BNP News, British National Party website, 11 April 2010
Hygiene guidance for NHS staff has been attacked on the BNP’s website, which claims that it allows Muslim staff not to wash before attending to patients.
The article follows the revision of NHS’s guidance to offer advice on dealing with cultural issues associated with workwear.
According to the party, female Muslim staff will now be exempt from the rule that all staff should be scrubbed and bare below the elbow. It notes that long sleeves have been identified as one of the leading causes of the spread of bacteria responsible for the superbugs and describes the alternative of disposable sleeves as “utterly pathetic”.
The party says “the open display of anti-British bias will now put patients in hospitals at even greater risk of infection by the ‘superbug’ epidemic which has directly paralleled the increasing numbers of ethnic NHS staff.”
So will the BNP’s hygiene claims wash with FactCheck?
The BNP does not provide a link to the announcement in question. However, the guidance published on 26 March 2010 on uniform and workwear contains advice on cultural issues.
This revision provides advice for NHS employers on how cultural issues affecting uniform policy should be dealt with. It attempts to minimise the risk of any challenge to uniform and workwear codes.

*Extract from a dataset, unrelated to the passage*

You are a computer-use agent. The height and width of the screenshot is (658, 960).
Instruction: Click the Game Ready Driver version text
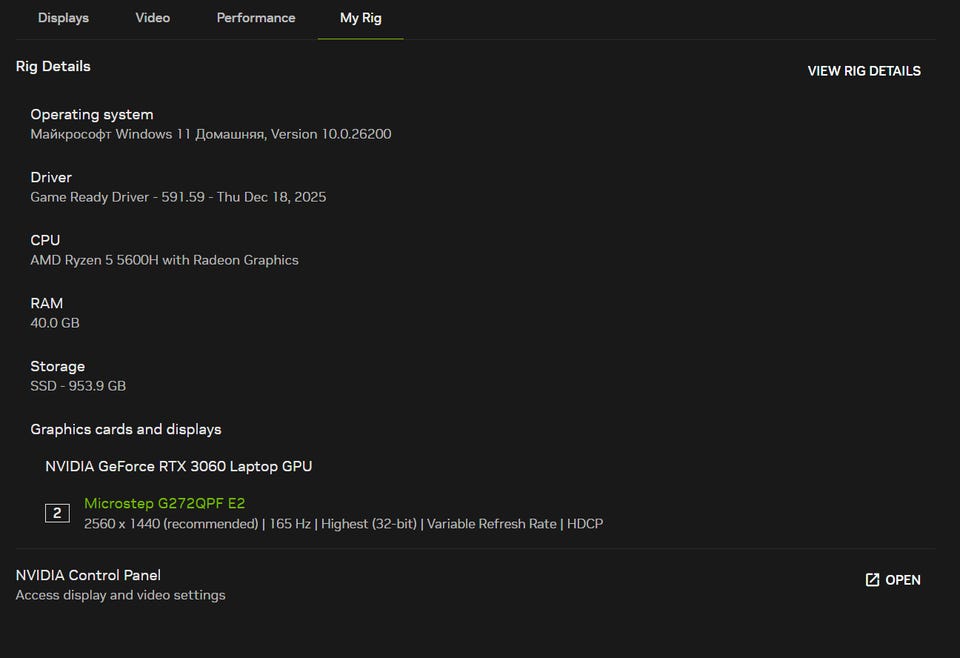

The policy document supplements guidance from 2007, which advises staff to wear short-sleeved shirts or blouses because cuffs become heavily contaminated and are more likely to come into contact with patients.
It says although exposure of the forearm is a necessary part of hand and wrist hygiene during direct patient care activity, the uniform code should “allow for covering of the forearm at other times”.
It goes on to say that “uniforms and workwear should not impede effective hand hygiene, and should not unintentionally come into contact with patients during direct patient care activity”.
The document adds that where members of staff wish to cover their forearms for religious reasons, “when not engaged in patient care”, they should ensure that sleeves “can be pushed up the arm and secured in place for hand washing and direct patient care activity”.
The guidance says disposable oversleeves can be used to cover bare forearms during patient care, but “strict adherence to washing hands and wrists must be observed before and after use”. Oversleeves must be discarded in exactly the same way as disposable gloves.
The Department of Health added that bare arms covered in disposable sleeves must also be washed between treating patients.
These guidelines were developed in consultation with Muslim Spiritual Care Provision in the NHS, a joint project between the Department of Health and the Muslim Council of Britain.
Its recommendations – most of which have been adopted in the guidance – makes it clear that hand disinfection gels containing synthetic alcohol comply with Islamic prohibition laws.
We asked the BNP to respond to this FactCheck enquiry. The party said: “The content of the story makes it very clear that reference is being made to the bare and scrubbed ‘below the elbows’ rule which is no longer being applied to female Muslim NHS staff.
“No less than six entire paragraphs make it crystal clear that it is the bare below the elbows and long sleeves to which reference is being made.
“We dismiss your attempts to distort the story and stand by the widely reported reality that Muslim female staff have been excused normal NHS hygiene rules because of their religion.”
The BNP is factually correct in highlighting the guidance’s proposed alternative of disposable sleeves for NHS staff on religious grounds, which is mentioned in the policy document.
The party is also right when it points out that staff can now opt for long sleeves. But the guidance states that this only applies when they are “not engaged in patient care”. The BNP fails to make this clear – that long sleeves are allowed when not directly dealing with patients – in its article.
However, the party’s top-line claim that hygiene measures have been relaxed to “allow Muslim staff not to wash before attending to patients” is incorrect. While guidance seeks to accommodate cultural differences, it makes it clear that “strict procedures for washing hands and wrists must still be observed”.